> [TASK MATERIAL]
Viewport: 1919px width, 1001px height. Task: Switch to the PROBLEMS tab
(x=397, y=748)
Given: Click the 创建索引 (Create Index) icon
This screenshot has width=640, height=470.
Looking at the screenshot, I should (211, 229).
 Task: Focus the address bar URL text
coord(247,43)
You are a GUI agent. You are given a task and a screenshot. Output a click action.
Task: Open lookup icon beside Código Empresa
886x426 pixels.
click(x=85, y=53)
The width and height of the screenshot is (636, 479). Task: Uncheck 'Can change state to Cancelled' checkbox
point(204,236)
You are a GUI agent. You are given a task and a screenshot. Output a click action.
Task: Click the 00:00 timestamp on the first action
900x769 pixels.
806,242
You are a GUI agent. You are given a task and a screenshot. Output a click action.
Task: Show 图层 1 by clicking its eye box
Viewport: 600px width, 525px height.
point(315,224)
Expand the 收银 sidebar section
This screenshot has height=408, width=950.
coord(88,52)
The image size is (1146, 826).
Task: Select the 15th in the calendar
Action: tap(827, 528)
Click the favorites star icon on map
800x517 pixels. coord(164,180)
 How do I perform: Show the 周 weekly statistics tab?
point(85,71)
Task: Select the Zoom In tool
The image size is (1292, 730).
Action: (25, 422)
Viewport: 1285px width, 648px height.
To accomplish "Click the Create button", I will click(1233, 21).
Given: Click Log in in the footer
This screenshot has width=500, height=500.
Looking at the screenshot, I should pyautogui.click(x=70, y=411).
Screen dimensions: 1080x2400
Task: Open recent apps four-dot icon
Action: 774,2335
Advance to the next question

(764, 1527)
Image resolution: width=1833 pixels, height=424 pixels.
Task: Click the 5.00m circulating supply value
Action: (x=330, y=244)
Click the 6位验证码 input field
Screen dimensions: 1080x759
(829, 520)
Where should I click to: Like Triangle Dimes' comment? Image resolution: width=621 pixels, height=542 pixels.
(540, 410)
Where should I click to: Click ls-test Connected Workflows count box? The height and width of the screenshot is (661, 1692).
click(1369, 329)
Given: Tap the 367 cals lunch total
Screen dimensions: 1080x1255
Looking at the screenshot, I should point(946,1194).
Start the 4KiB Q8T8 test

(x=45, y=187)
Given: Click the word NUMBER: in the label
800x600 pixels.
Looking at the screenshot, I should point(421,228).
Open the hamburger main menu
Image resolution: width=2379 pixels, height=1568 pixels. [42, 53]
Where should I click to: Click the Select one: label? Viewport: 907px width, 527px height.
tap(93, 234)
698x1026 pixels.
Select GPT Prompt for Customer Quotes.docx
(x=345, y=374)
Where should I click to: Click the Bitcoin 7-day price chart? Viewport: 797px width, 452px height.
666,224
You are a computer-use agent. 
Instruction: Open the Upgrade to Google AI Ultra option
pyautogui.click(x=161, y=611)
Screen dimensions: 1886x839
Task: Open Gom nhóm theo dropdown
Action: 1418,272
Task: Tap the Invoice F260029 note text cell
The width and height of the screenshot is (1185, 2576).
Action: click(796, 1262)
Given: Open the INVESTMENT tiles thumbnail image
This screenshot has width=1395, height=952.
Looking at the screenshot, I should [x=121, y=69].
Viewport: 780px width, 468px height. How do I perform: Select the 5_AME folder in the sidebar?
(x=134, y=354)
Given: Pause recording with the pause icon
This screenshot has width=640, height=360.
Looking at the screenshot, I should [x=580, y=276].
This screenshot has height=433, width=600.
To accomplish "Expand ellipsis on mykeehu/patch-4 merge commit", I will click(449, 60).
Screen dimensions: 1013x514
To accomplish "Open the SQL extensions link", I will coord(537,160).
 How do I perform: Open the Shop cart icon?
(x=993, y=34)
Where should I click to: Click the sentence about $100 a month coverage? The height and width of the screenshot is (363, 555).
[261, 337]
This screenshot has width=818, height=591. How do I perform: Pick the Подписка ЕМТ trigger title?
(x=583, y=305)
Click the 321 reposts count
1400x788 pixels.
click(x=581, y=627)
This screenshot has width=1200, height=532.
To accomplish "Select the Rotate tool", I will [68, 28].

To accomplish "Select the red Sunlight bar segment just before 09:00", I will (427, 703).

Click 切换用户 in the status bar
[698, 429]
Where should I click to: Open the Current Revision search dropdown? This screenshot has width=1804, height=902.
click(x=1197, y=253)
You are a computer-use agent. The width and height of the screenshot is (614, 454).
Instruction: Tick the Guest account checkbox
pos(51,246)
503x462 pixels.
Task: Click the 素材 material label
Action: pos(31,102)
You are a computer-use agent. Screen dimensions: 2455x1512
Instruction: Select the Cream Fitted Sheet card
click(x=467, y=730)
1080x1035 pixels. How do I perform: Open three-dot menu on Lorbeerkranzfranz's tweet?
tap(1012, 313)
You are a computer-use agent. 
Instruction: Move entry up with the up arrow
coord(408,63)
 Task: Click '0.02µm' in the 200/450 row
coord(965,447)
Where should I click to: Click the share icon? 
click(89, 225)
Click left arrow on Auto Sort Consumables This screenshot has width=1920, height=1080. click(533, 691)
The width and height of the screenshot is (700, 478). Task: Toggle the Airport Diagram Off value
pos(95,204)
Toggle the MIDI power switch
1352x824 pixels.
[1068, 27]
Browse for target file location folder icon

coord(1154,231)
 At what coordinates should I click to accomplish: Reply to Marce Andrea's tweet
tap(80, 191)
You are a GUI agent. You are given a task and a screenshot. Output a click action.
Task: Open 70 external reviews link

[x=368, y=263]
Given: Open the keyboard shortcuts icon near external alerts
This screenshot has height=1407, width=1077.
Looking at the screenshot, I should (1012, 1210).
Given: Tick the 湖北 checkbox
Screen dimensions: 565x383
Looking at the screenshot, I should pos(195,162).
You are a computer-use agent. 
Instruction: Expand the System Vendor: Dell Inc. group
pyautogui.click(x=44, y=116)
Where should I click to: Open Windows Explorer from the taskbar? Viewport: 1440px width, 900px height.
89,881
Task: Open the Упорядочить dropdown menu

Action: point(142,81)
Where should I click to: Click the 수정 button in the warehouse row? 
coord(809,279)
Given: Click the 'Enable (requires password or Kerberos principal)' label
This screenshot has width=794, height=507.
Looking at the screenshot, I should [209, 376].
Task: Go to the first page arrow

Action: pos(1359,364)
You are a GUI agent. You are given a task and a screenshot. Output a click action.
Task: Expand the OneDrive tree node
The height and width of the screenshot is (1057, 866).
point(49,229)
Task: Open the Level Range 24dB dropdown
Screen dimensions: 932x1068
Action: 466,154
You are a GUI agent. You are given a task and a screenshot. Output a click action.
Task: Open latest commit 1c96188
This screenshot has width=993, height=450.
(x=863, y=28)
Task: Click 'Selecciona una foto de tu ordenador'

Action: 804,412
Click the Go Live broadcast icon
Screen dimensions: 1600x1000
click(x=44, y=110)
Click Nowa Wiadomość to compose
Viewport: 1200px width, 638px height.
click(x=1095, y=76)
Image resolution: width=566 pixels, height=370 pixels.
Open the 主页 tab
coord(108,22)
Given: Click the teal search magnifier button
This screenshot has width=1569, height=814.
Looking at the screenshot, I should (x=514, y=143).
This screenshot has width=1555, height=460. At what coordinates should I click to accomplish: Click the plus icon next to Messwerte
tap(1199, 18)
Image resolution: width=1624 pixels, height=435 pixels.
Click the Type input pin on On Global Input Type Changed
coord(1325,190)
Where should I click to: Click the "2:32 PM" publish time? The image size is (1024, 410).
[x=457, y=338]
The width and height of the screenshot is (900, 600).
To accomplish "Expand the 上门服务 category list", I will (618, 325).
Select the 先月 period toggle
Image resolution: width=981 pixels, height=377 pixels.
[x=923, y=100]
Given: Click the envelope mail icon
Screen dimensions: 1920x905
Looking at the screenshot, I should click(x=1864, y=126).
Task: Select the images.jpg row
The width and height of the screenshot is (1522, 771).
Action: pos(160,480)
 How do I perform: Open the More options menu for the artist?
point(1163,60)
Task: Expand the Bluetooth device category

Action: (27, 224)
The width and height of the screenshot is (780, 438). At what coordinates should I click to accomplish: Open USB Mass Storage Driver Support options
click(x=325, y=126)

> [WHAT NEEDS TO BE DONE] All lines above from the line with "Where should I click to: Open the" through the line with "Click left arrow", both included, are to be set down exactly, with nothing else.

> [ANSWER BELOW]
Where should I click to: Open the Current Revision search dropdown? This screenshot has width=1804, height=902.
click(x=1197, y=253)
You are a computer-use agent. The width and height of the screenshot is (614, 454).
Instruction: Tick the Guest account checkbox
pos(51,246)
503x462 pixels.
Task: Click the 素材 material label
Action: pos(31,102)
You are a computer-use agent. Screen dimensions: 2455x1512
Instruction: Select the Cream Fitted Sheet card
click(x=467, y=730)
1080x1035 pixels. How do I perform: Open three-dot menu on Lorbeerkranzfranz's tweet?
tap(1012, 313)
You are a computer-use agent. 
Instruction: Move entry up with the up arrow
coord(408,63)
 Task: Click '0.02µm' in the 200/450 row
coord(965,447)
Where should I click to: Click the share icon? 
click(89, 225)
Click left arrow on Auto Sort Consumables This screenshot has width=1920, height=1080. click(533, 691)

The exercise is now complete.